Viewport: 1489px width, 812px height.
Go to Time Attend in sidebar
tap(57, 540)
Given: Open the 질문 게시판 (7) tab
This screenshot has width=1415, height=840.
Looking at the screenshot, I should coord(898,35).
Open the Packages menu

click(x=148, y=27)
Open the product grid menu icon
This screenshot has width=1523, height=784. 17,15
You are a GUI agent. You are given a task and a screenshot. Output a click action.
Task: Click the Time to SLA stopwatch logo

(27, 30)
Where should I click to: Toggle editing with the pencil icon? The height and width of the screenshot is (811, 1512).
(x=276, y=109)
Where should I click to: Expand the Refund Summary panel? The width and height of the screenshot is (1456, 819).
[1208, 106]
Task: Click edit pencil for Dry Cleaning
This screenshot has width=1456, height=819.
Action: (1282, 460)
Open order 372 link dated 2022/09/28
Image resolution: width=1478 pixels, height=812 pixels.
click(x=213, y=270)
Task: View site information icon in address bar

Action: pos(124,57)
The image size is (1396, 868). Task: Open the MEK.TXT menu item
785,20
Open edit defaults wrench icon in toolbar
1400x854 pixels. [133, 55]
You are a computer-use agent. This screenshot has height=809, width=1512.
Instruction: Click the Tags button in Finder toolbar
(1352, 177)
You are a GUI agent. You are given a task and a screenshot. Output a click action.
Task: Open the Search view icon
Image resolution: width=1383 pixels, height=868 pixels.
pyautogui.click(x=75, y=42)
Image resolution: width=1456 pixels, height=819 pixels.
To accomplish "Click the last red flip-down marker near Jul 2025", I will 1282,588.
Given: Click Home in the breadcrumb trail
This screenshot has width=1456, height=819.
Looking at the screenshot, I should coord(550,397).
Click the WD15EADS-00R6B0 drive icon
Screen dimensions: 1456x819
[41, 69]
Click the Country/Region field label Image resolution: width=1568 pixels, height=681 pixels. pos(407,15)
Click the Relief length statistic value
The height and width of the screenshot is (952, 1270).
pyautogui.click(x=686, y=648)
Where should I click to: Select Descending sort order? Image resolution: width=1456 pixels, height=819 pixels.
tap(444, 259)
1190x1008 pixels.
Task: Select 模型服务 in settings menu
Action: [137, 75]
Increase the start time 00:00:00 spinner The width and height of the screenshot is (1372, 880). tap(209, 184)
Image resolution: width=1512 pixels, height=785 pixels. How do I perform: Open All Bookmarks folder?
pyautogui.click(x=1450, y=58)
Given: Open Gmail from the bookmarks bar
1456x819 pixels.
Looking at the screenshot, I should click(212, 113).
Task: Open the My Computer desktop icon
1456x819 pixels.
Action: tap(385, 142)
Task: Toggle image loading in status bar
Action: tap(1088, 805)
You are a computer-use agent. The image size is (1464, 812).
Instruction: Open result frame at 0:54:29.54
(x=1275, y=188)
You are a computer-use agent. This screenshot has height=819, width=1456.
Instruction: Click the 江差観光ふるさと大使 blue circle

** PROBLEM STATEMENT **
Transcribe the entries above exactly.

** THE COMPLETED TASK **
Viewport: 1489px width, 812px height.
Go to Time Attend in sidebar
tap(57, 540)
Given: Open the 질문 게시판 (7) tab
This screenshot has width=1415, height=840.
Looking at the screenshot, I should coord(898,35).
Open the Packages menu

click(x=148, y=27)
Open the product grid menu icon
This screenshot has width=1523, height=784. 17,15
You are a GUI agent. You are given a task and a screenshot. Output a click action.
Task: Click the Time to SLA stopwatch logo

(27, 30)
Where should I click to: Toggle editing with the pencil icon? The height and width of the screenshot is (811, 1512).
(x=276, y=109)
Where should I click to: Expand the Refund Summary panel? The width and height of the screenshot is (1456, 819).
[1208, 106]
Task: Click edit pencil for Dry Cleaning
This screenshot has width=1456, height=819.
Action: (1282, 460)
Open order 372 link dated 2022/09/28
Image resolution: width=1478 pixels, height=812 pixels.
click(x=213, y=270)
Task: View site information icon in address bar

Action: pos(124,57)
The image size is (1396, 868). Task: Open the MEK.TXT menu item
785,20
Open edit defaults wrench icon in toolbar
1400x854 pixels. [133, 55]
You are a computer-use agent. This screenshot has height=809, width=1512.
Instruction: Click the Tags button in Finder toolbar
(1352, 177)
You are a GUI agent. You are given a task and a screenshot. Output a click action.
Task: Open the Search view icon
Image resolution: width=1383 pixels, height=868 pixels.
pyautogui.click(x=75, y=42)
Image resolution: width=1456 pixels, height=819 pixels.
To accomplish "Click the last red flip-down marker near Jul 2025", I will 1282,588.
Given: Click Home in the breadcrumb trail
This screenshot has width=1456, height=819.
Looking at the screenshot, I should coord(550,397).
Click the WD15EADS-00R6B0 drive icon
Screen dimensions: 1456x819
[41, 69]
Click the Country/Region field label Image resolution: width=1568 pixels, height=681 pixels. pos(407,15)
Click the Relief length statistic value
The height and width of the screenshot is (952, 1270).
pyautogui.click(x=686, y=648)
Where should I click to: Select Descending sort order? Image resolution: width=1456 pixels, height=819 pixels.
tap(444, 259)
1190x1008 pixels.
Task: Select 模型服务 in settings menu
Action: [137, 75]
Increase the start time 00:00:00 spinner The width and height of the screenshot is (1372, 880). tap(209, 184)
Image resolution: width=1512 pixels, height=785 pixels. How do I perform: Open All Bookmarks folder?
pyautogui.click(x=1450, y=58)
Given: Open Gmail from the bookmarks bar
1456x819 pixels.
Looking at the screenshot, I should click(212, 113).
Task: Open the My Computer desktop icon
1456x819 pixels.
Action: tap(385, 142)
Task: Toggle image loading in status bar
Action: tap(1088, 805)
You are a computer-use agent. The image size is (1464, 812).
Instruction: Open result frame at 0:54:29.54
(x=1275, y=188)
You are a computer-use agent. This screenshot has height=819, width=1456.
Instruction: Click the 江差観光ふるさと大使 blue circle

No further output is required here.